3. The Servant’s Mission: As
Jesus fulfills the role of the servant of Isaiah, so, too, the apostles and the
Church pick up this role in their mission to the ends of the earth. The disciples are witnesses to the salvation
of Jesus sent out to the ends of the earth.
The Church is the ‘city on a hill’ (Isaiah 2.1-5; cf. Micah 4) where the
exiles return and Gentiles come to learn righteousness.
4. Salvation: Jesus
accomplishes the salvation offered to both Israel exiled for her sins and the
sinful Gentiles through his death on the cross.

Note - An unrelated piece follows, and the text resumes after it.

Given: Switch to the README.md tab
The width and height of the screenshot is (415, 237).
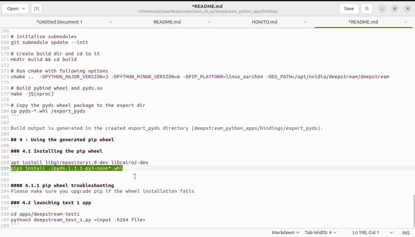Looking at the screenshot, I should pos(167,22).
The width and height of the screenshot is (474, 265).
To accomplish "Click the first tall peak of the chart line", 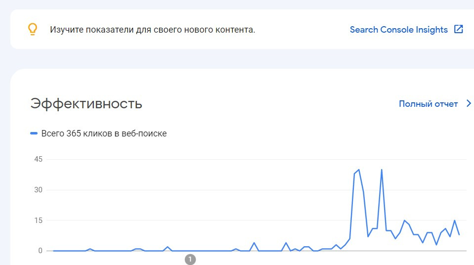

The mission is a mission that addresses the problem of sin in the world. Israel was exiled for her sins and the
Gentiles were peoples living outside God’s covenant and therefore in their
sins. One cannot interpret the Church’s mission in terms of ‘liberation’
apart from seeing this liberation in terms of being set free from one’s own
sinfulness.
5. The Nations: Given
the prophecies of Israel’s return from exile among the nations and some
Gentiles joining them to learn righteousness, the mission of God is conceived
not merely in terms of personal salvation but also in terms of the obedience of
the nations to God. This theme brings in
a dimension to missions of (a) going (b) cross-culturally (c) to make
disciples. Yet this international and cross-cultural
mission is more a matter of transforming people and cultures by teaching them
God’s ways and teaching them to walk in his paths (Micha 4.2).[5]
6. The Holy Spirit: The
importance of the Holy Spirit to accomplish this mission is highlighted by Luke. Jesus accomplished his ministry in the power
of the Holy Spirit (Luke 3.21-22; 4.1).
Similarly, the Church is told to wait in its mission until it has
received power from on high, the Holy Spirit.
[1] David
W. Pao, Acts and the Isaianic New Exodus
(Grand Rapids, MI: Baker Academic, 2002; originally published by J. C. B. Mohr
(Paul Siebeck), 2000) as volume 130 in Wissenschaftliche
Untersuchungen zum Neuen Testament Series 2.
[2] Note the term ‘consolation’
in regard to Simeon: Luke 2:25 says, ‘Now there was a man in Jerusalem, whose name was Simeon, and this
man was righteous and devout, waiting for the consolation [paraklēsis] of Israel, and the Holy Spirit was upon him’. The related verbal form of the word, ‘to
comfort’ (parakaleō), is
used consistently in Isaiah for Israel’s salvation, as Pao (p. 46) says (see Is.
35.4; 40.1, 11; 49.10, 13; 51.3, 12; 57.18; 61.2; 66.10-13). Note that two texts in this list are from
Isaiah 49 in reference to God’s servant.
The theme of Israel’s ‘comfort’ or restoration from captivity is
established at the beginning of the section of Isaiah devoted to Israel’s
restoration from captivity—Isaiah 40-66—as Is. 40.1 says, ‘Comfort, comfort my people, says your God.’ Israel’s ‘salvation’ is her ‘consolation’
in captivity—her restoration from exile.
[3] The ‘pouring out’ on ‘us’ of the ‘Spirit
from on high’ is, in Isaiah 32.15, stated in reference to the time when a
righteous king who would establish Israel after her destruction. God’s giving of the Spirit occurs with the
comfort/consolation of Israel, the return from exile. Thus, while the disciples hoped for a
restoration of Israel more literally (Acts 1.6), the promises of the restoration
of Israel from exile were being fulfilled in the mission of the Church.
[4]
Pao, p. 100.
[5] Here I am pushing back against a
century of literature about the enculturation of the Gospel. There is some truth in this: the Gospel can
be ‘translated’ into other cultures and languages. That is a highly significant point. However, the force of this argument in
missional literature and theology has all too often undermined the more
significant point in the Scriptures that peoples are included into God’s people, cultures are transformed by the Gospel, and people learn to walk in God’s ways. If colonial
theologies are to be criticized as encasing the Gospel in Western theology,
post-colonial theologies have not fared any better. They have not liberated the Gospel from
culture but simply replaced Western culture with other cultures. The Scriptures perceive all cultures—Israel’s
and the cultures of the Gentiles—as forces that can and often do undermine the ‘ways
of the Lord’. There is no absolute
celebration of culture; rather, God’s mission intends to transform cultures
where they run contrary to God’s ways.